At a time of year when we’re generally occupied with wrapping of a different sort, reader Tom Taylor writes with a little history and some exciting news:

What ho! fellow McGonagall fans of high and low degree

On the 3rd of April 1997, a number of journals including The Times and the Scottish Herald picked up a story from Associated Press that claimed “dim-witted” American rappers on the Santaphobia label had a huge hit rapping William McGonagall poems. While there is a grain of truth here, the piece had nevertheless been heavily salted with lazy journalism and urban myth. I can now reveal the naked truth as one of the dim wits who dared to tread on the memory of McGonagall.

The story starts in 1993 at the birth of the All New Lucky Boys, a musical collective that a few friends and I started in Huddersfield (the heart of hand loom weaving in England), bringing together members of several ‘bedroom’ or ‘doss’ bands. During one of the early recording sessions, we were at a loss for lyrical inspiration until salvation presented itself in the form of a semi-randomly chosen book; The Folio Society’s Poetic Gems. In William McGonagall we instantly recognised a fellow ‘unwitting’ genius and rapidly recorded The Tay Bridge Disaster and Oban. Completely untutored in the arts of rap and hip hop, it was a mistake to think that they would be anything other than a dog’s breakfast, but we lived in a throwaway culture and this was reflected in our DIY, ‘do it and ditch it’ ethos.

The notoriety of what became known as The William McGonagall Rapping Masterclass was thanks to the blossoming internet career of one of our number. He created a personal website which told of our bedroom recording projects and the Santaphobia “label” under which we made them available, and offered Rapping Masterclass free to anyone willing to send a blank tape and a return envelope. No one ever did that, but in 1997 the website was used as the basis of the mangled story that Associated Press put on the wires. The Times picked it up and additionally contacted an English professor at Chicago North Park University for comment. Other journalists contacted The WTMcG Appreciation Society who also seemed nonplussed but rather pleased and so the mythmaking continued. What is plain through all of this is that no one, not the AP, the various journalists or academics had ever heard any of the All New Lucky Boys music.

It has always been in the back of my mind to do more McGonagall raps and after 20 years, I’ve found the bottle to try it all again. Radio Bingo vs Mile High Henry presents their new collection “McGonagall: Poeticrap” free to anyone willing to send a return envelope. Poems include Sunlight Soap, A Tale of the Sea, The Famous Tay Whale, Saved by Music and others. Listen and discover the truth for yourselves.

Tom tells me he’s also setting up a more 21st century approach to sharing the fruits of his labours than sending cassette tapes through the mail.

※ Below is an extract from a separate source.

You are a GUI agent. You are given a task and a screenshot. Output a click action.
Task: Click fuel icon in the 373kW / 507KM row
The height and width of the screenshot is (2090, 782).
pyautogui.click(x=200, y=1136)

When I have more information, I’ll be sure to pass it on.

Take Me To Your Lieder

Filed under: Events,Music; in the year 2013, on the 22nd day of April at 11:57 pm

McGonagall fans living in Holland1 may be interested in an event happening in Amsterdam this week:

Challenge Classics and music publisher Deuss Music would like to invite you to the release of the new album of Robert Zuidam: McGonagall-Lieder, on April 24th at the ‘Muziekgebouw aan het IJ’!

McGonagall-Lieder is a song cycle composed by Robert Zuidam with lyrics of the legendary William McGonagall. It is conducted by Oliver Knussen and performed by Katrien Baerts, Pianoduo Post&Mulder and Asko|Schönberg. The work highlights the theatrical sound that Zuidam is known for and has a unique composition of instruments: soprano, four celli, double bass, percussion and the special role for two piano’s.

The texts of this work are from William McGonagall, a poet from Dundee in Schotland who was a weaver with an unshakeable faith in his poetic genius. The Times Literary Supplement once wrote about this legendary writer: “A real genius, for he is the only memorable bad poet in our language”. Robert Zuidam ads: “Bad poetry can be an excellent source of inspiration for a composer. Dante, Virgil, Goethe all evoke reverence and awe, and reluctance to open all portholes in the battleship of the imagination. And not without reason: after all, good poetry is already music in itself, and fares well without support. When Oliver Knussen, composer, conductor, and connaisseur of Scottish paraphernalia, gave me The Complete McGonagall as a Christmas present in 1992, I immediately sensed the musical potential of this remarkable poetry.”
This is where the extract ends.